____ DATASET RECORDS

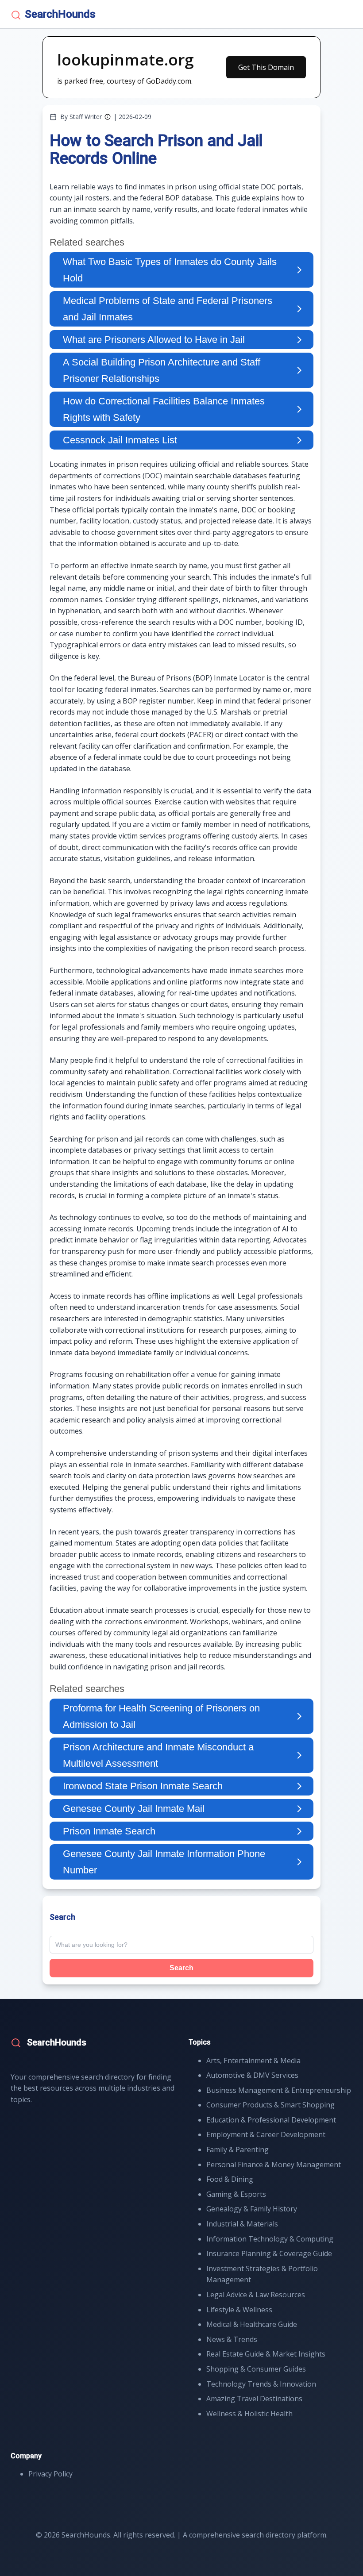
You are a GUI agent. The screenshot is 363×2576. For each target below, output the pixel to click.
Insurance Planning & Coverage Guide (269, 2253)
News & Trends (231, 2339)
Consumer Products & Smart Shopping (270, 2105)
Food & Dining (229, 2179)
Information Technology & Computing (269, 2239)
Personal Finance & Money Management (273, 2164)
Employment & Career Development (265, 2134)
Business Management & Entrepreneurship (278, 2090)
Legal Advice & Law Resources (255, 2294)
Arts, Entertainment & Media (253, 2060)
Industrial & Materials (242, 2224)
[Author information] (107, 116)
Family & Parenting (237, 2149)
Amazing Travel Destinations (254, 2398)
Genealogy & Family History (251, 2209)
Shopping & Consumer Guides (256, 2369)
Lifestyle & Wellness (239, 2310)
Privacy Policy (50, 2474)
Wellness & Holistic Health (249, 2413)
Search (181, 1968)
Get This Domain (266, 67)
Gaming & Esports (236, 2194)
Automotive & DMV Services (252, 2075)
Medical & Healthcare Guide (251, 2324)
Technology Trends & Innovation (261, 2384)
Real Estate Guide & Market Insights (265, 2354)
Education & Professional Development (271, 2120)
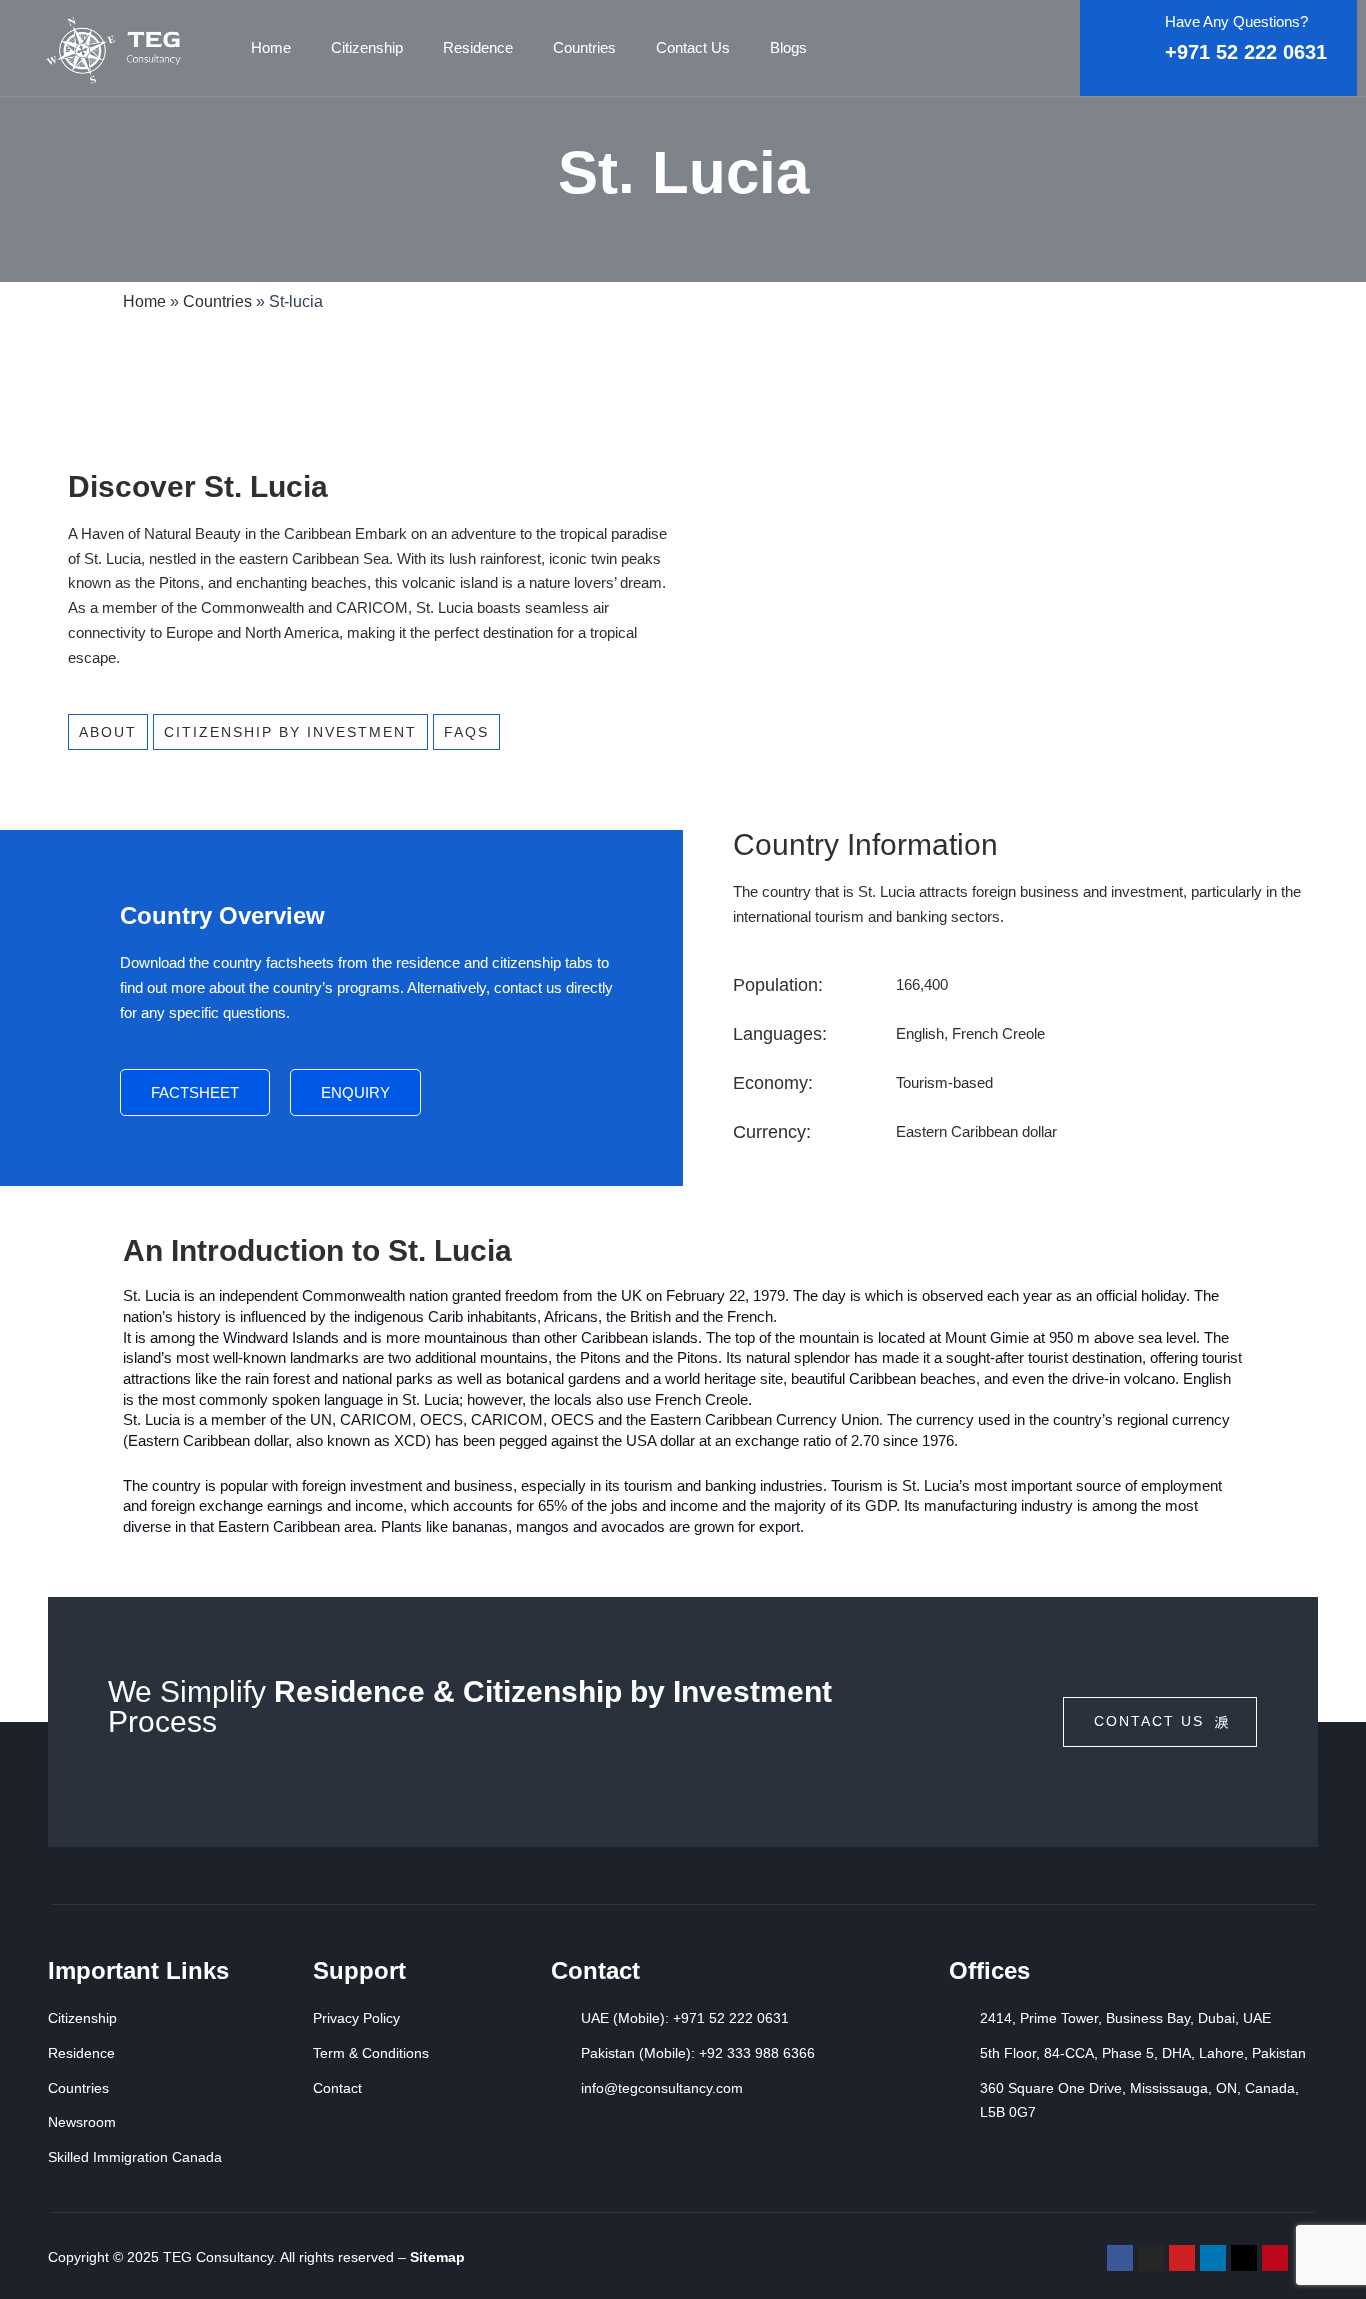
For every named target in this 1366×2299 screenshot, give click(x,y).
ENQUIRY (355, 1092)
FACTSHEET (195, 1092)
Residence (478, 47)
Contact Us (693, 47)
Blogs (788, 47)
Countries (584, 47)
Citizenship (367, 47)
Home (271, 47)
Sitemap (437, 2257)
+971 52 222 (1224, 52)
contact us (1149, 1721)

________

> [WORK REQUIRED] What lines above contain "click"? Copy them out.

> [YOUR RESPONSE]
You are a GUI agent. The screenshot is 363×2576. For each target below, output the pixel to click.
For every named target in this 1366×2299 screenshot, give click(x,y).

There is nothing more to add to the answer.